In this teen debut, a young agent of Darkness begins to question his family’s war against the Light.
Last year, on his 17th birthday, Leam Holt of Harbing, New Jersey, failed to delighten. The ritual to darken his soul and endow him with powerful magic didn’t succeed, and he’s an embarrassment to his sorcerer parents. Leam must now watch his younger brother Zach’s delightenment, to be performed by Gideon, leader of the Darkness. Meanwhile, in nearby Cliff Edge, recent high school grad Eloa Frost finds evidence of her father’s violent kidnapping. As an agent of Light, Jace Frost has an enchanted safe—and it’s been broken into. Eloa rushes to her grandparents’ home and soon meets with Porlo, a friend of her father’s, who gives her a magical pendant and encourages her to join the battle against Darkness. Back in Harbing, Gideon delightens Zach but is also impressed by Leam’s knowledge of the Prophecy, which says that someone special will aid them in the war. Gideon instructs Leam to meet with his associate for his “first real day of school.” The meeting, which proves that Leam still has great magical potential, ends with him crashing into Eloa, who’s jogging through the park.
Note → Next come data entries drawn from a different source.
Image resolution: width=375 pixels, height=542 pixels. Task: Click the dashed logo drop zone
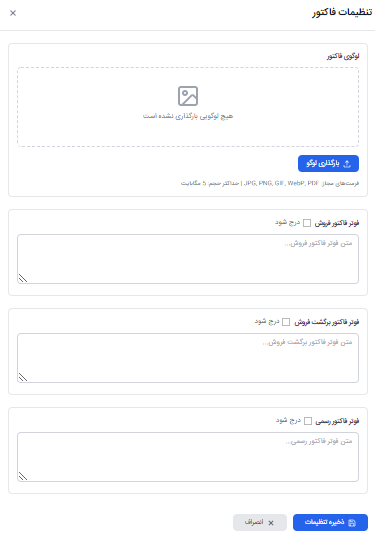click(188, 107)
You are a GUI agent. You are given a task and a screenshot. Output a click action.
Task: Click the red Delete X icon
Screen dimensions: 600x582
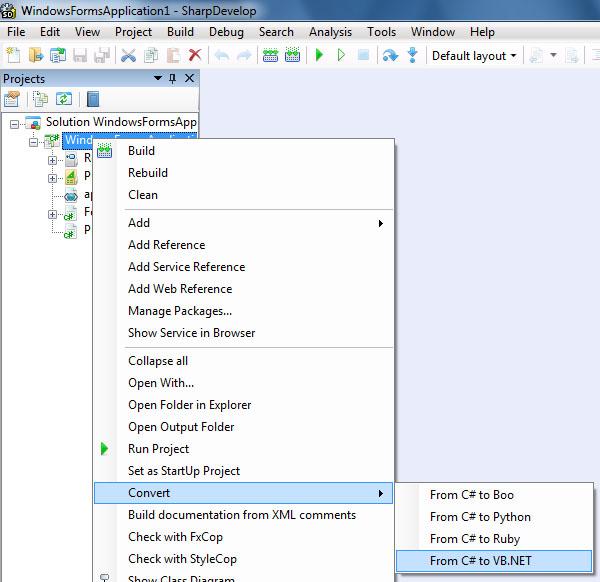(195, 55)
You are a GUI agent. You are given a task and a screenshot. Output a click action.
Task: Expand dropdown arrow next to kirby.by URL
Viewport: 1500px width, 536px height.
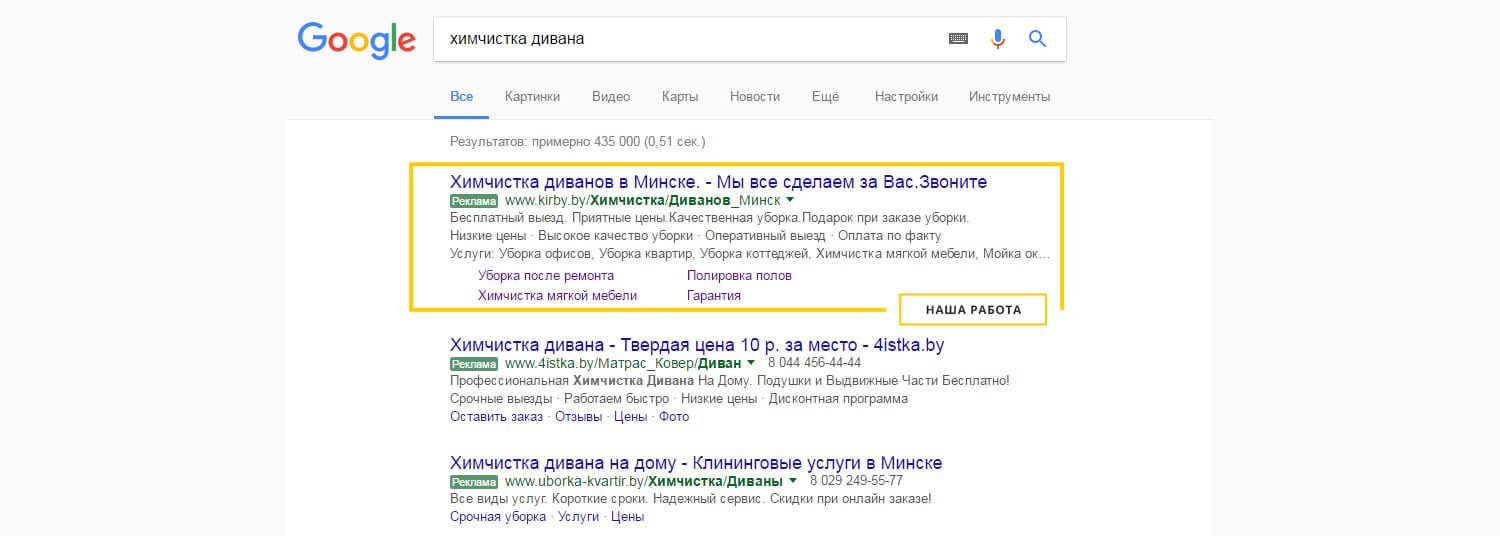click(x=790, y=200)
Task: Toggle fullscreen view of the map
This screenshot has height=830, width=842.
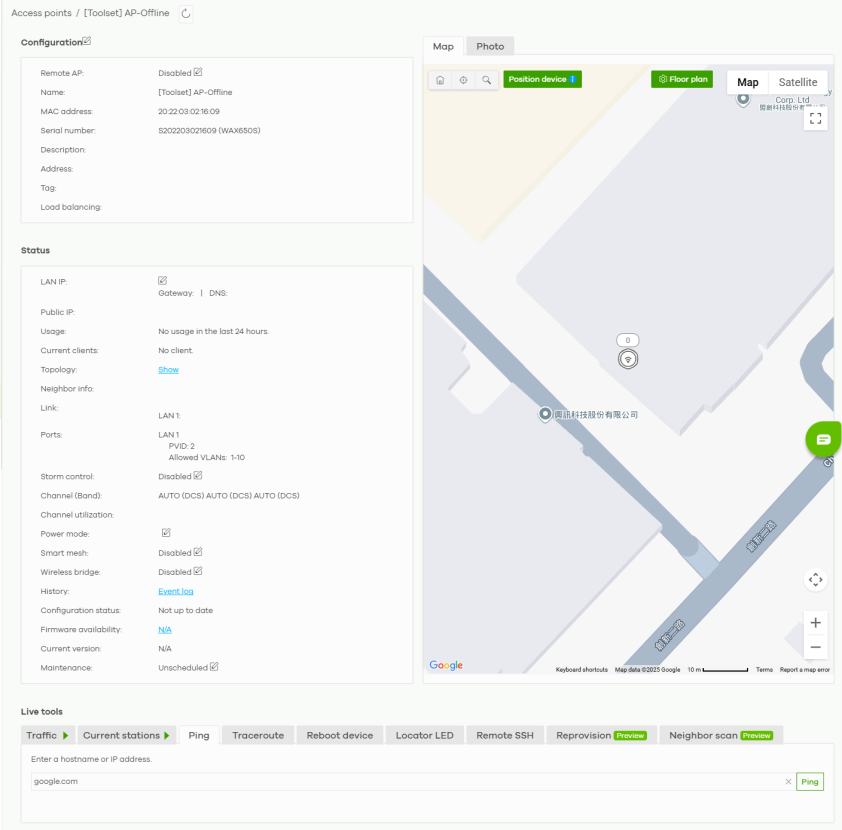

Has coincidence kick-started their relationship, or is it something more potent? Debut author Deyo crafts a grim, emotionally hefty narrative that features more vile characters than not. The opening sequence has the brothers kidnapping a grown woman for Zach’s private pleasure. But Deyo frequently implies rather than details how evil the Darkness is, as when readers learn that they’ve “created a serum for...children that increases their tendency to bully weaker peers.” The best of Deyo’s prose is a parade of gnarly textures; Gideon’s eyes are “Dead dull, but sparking crazy.” Yet some metaphors are too unwieldy, as when someone has “a terrifying thought, a thought that flat-lined his smile fire quick and pounded away at his heart.” Nevertheless, great characterization throughout will have readers eager for the next volume.
Intense reading for those tired of Harry Potter’s goody-two-shoes ways.